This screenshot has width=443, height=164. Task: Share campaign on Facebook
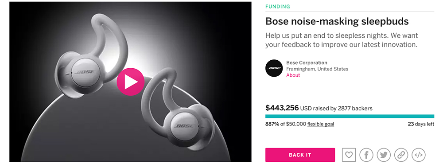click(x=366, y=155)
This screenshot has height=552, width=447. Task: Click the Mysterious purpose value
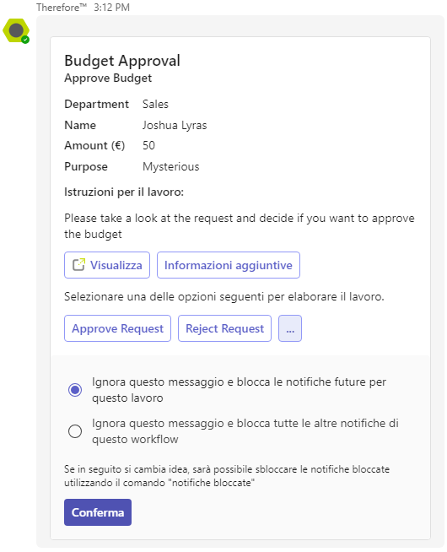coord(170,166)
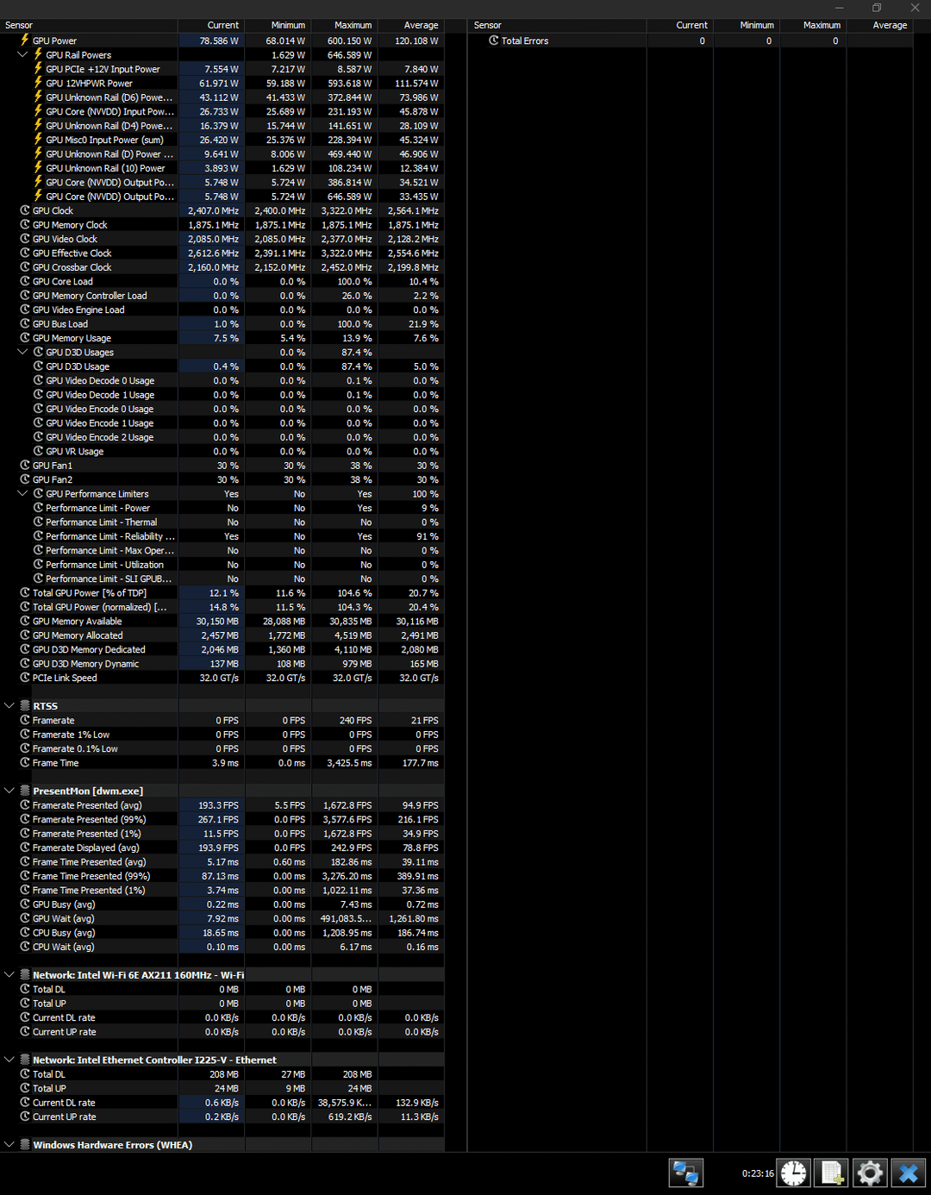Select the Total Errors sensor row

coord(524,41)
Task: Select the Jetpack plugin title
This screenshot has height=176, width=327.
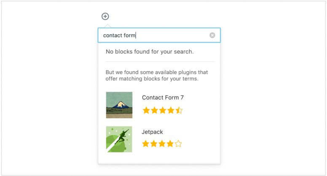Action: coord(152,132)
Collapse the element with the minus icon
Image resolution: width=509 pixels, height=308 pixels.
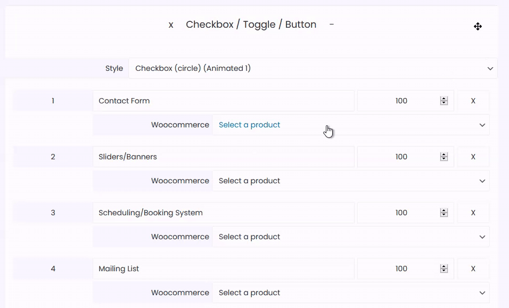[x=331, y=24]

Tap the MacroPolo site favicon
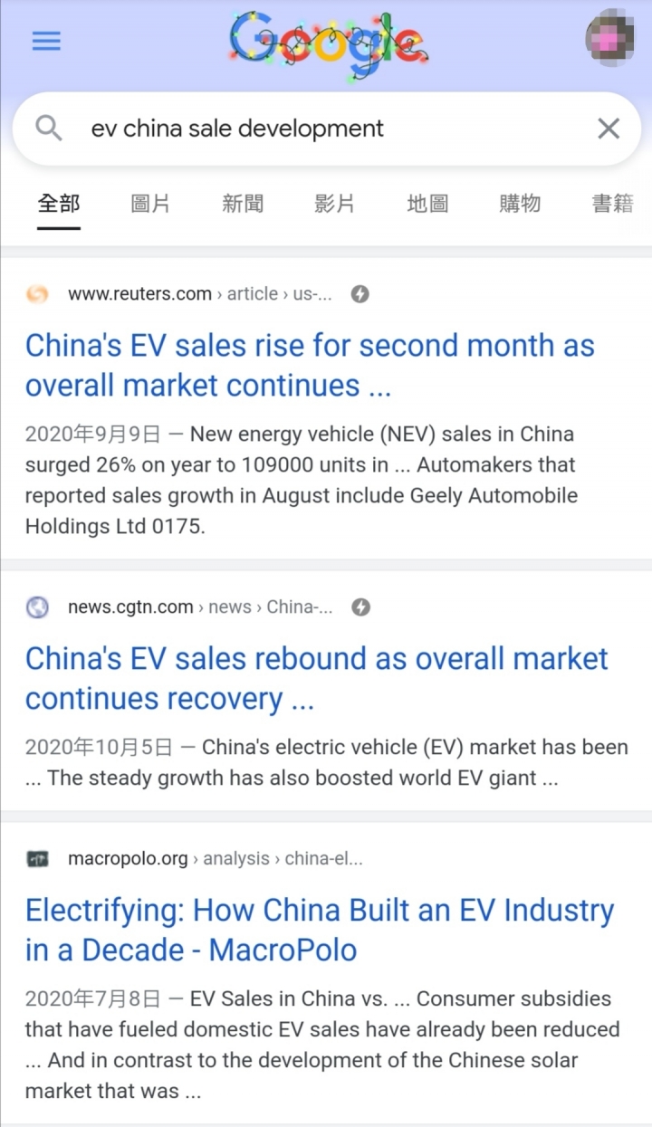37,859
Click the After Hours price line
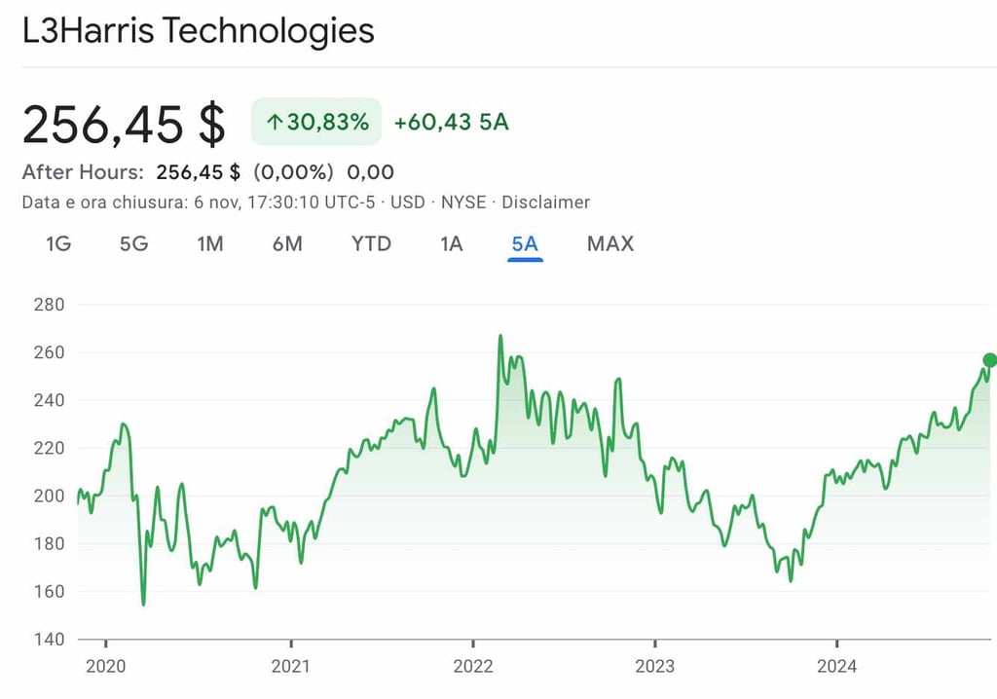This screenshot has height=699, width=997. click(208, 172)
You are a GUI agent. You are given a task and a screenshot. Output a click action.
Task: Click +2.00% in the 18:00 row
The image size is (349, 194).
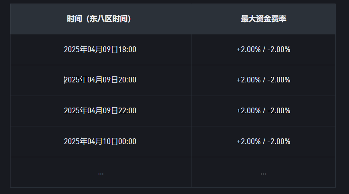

→ YOUR TASK
From the first line above to the last, copy the records exactly but omit the pictures.

→ WRITTEN SOLUTION
This screenshot has width=443, height=164. Task: Share campaign on Facebook
click(x=366, y=155)
This screenshot has height=552, width=447. Task: Click the Mysterious purpose value
coord(170,166)
Select the Total Errors sensor row

coord(524,41)
Task: Select the Jetpack plugin title
This screenshot has height=176, width=327.
Action: coord(152,132)
Collapse the element with the minus icon
Image resolution: width=509 pixels, height=308 pixels.
[x=331, y=24]

Tap the MacroPolo site favicon
37,859
Click the After Hours price line
This screenshot has height=699, width=997. click(208, 172)
You are a GUI agent. You are given a task and a screenshot. Output a click action.
Task: Click +2.00% in the 18:00 row
The image size is (349, 194).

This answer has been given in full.